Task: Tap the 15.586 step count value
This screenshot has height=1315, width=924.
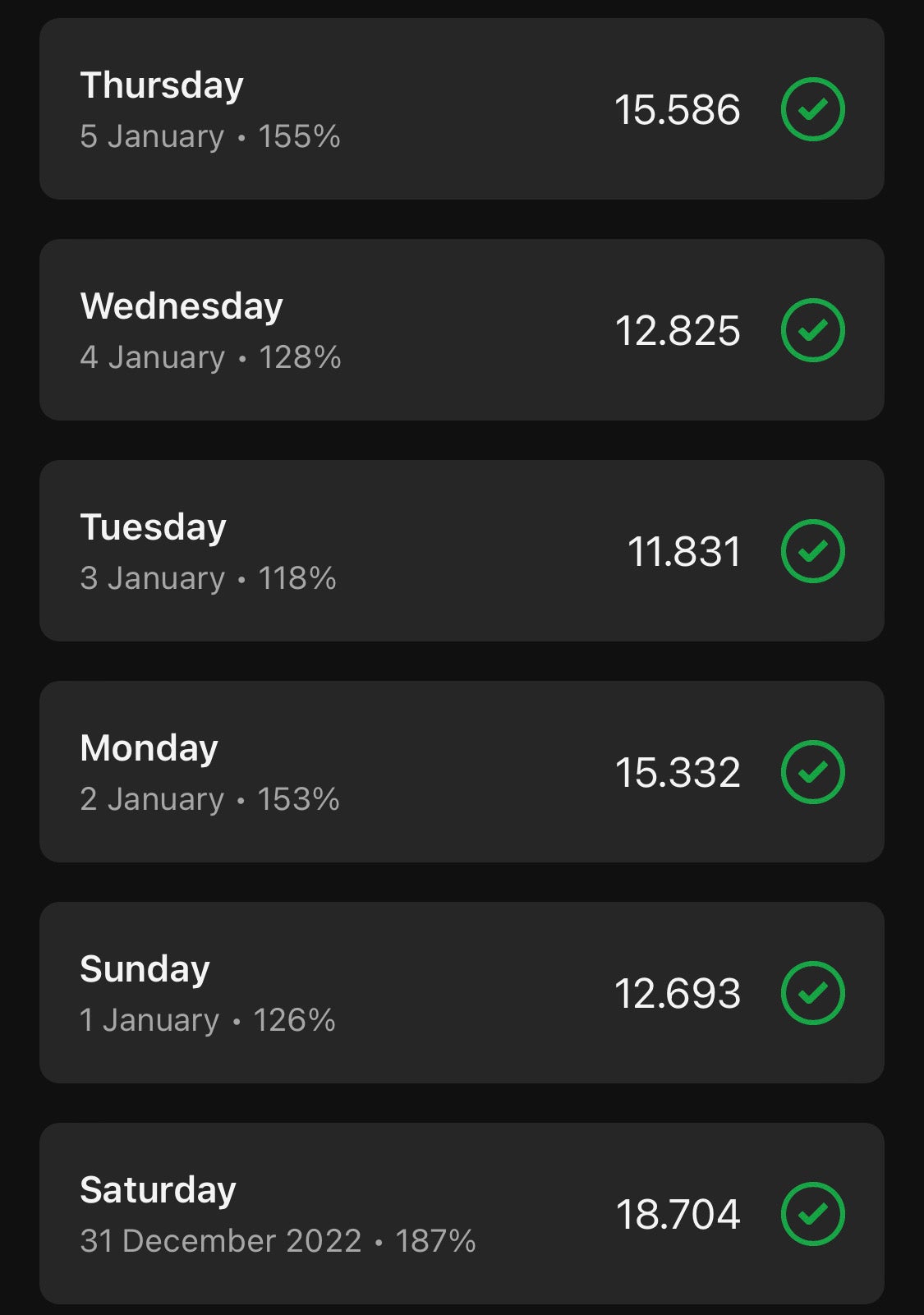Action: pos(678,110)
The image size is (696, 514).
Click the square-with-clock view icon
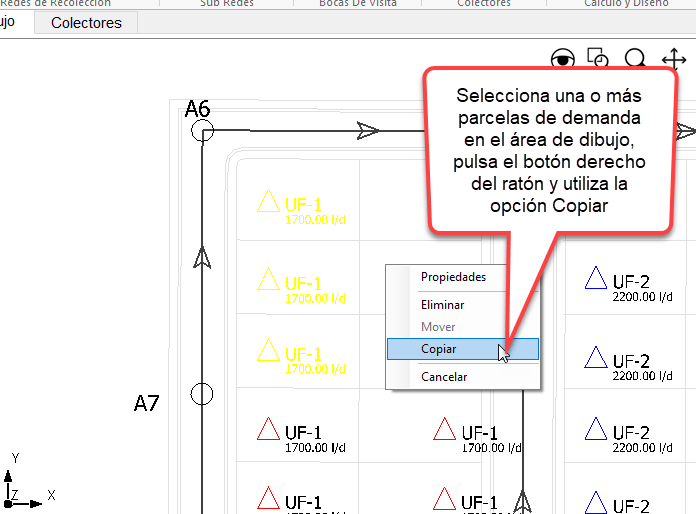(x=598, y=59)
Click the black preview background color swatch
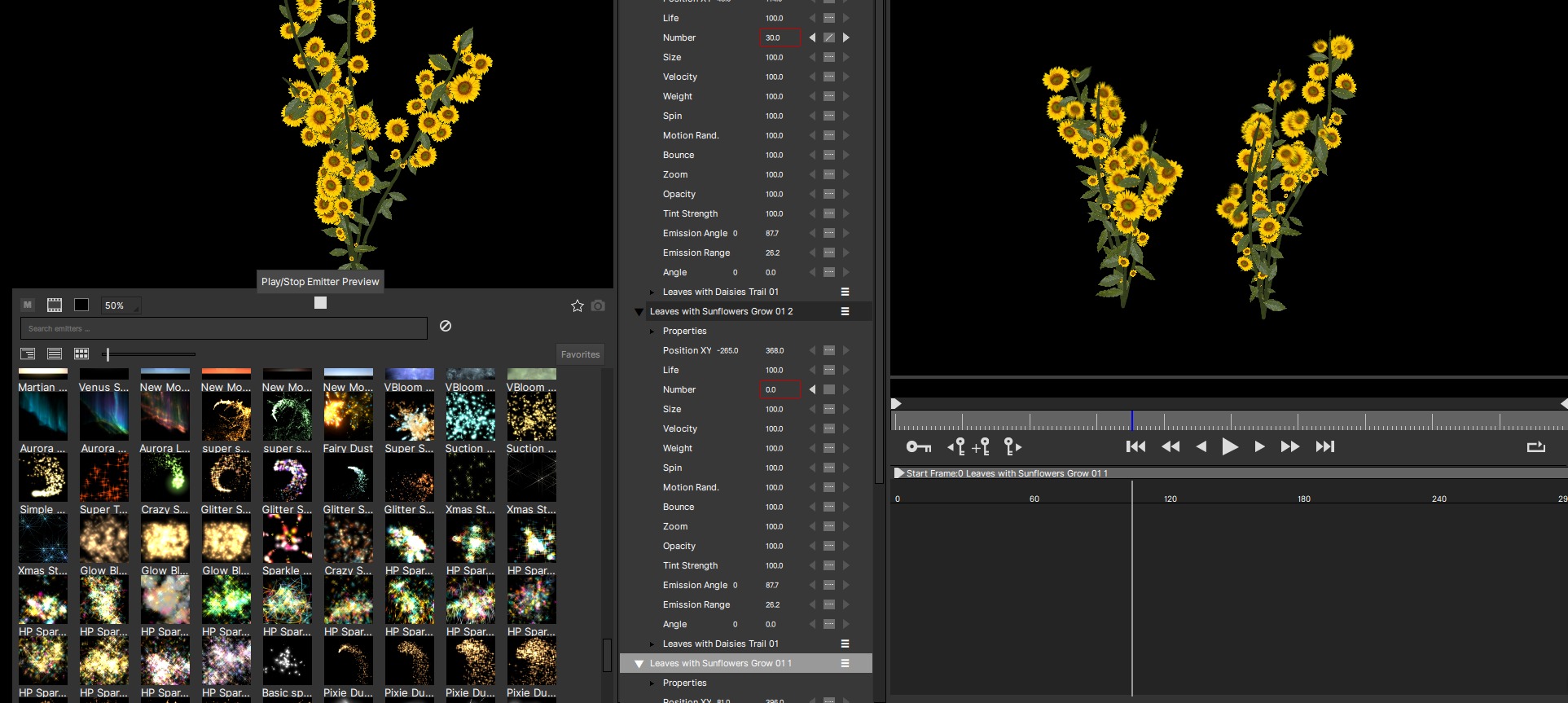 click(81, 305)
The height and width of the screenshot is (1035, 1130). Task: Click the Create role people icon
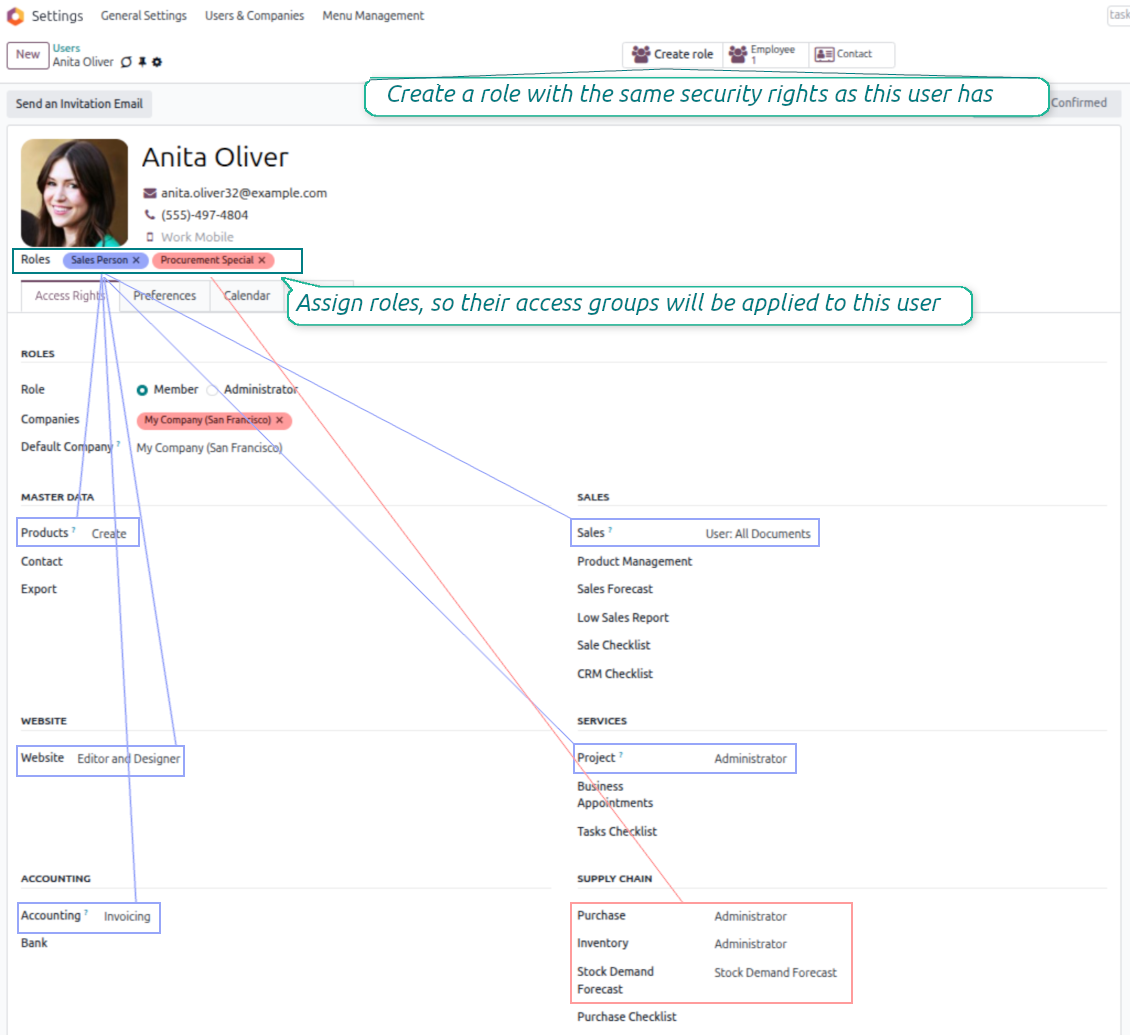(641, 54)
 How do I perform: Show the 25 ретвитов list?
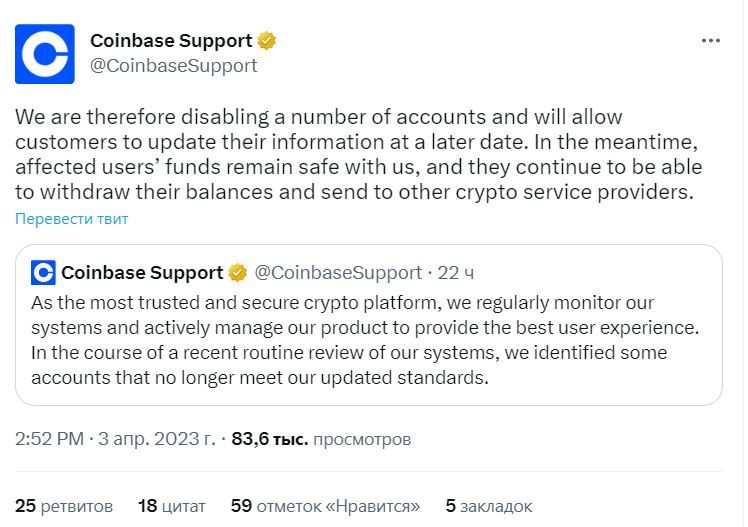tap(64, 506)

━━━━━━━━

Please reproduce every line of the entries above word for word, leaving out the pictures.

Task: Tap the 15.586 step count value
This screenshot has height=1315, width=924.
Action: pos(678,110)
The image size is (696, 514).
Click the square-with-clock view icon
(x=598, y=59)
Click the black preview background color swatch
 click(81, 305)
The height and width of the screenshot is (1035, 1130). Task: Click the Create role people icon
(641, 54)
 How do I perform: Show the 25 ретвитов list?
tap(64, 506)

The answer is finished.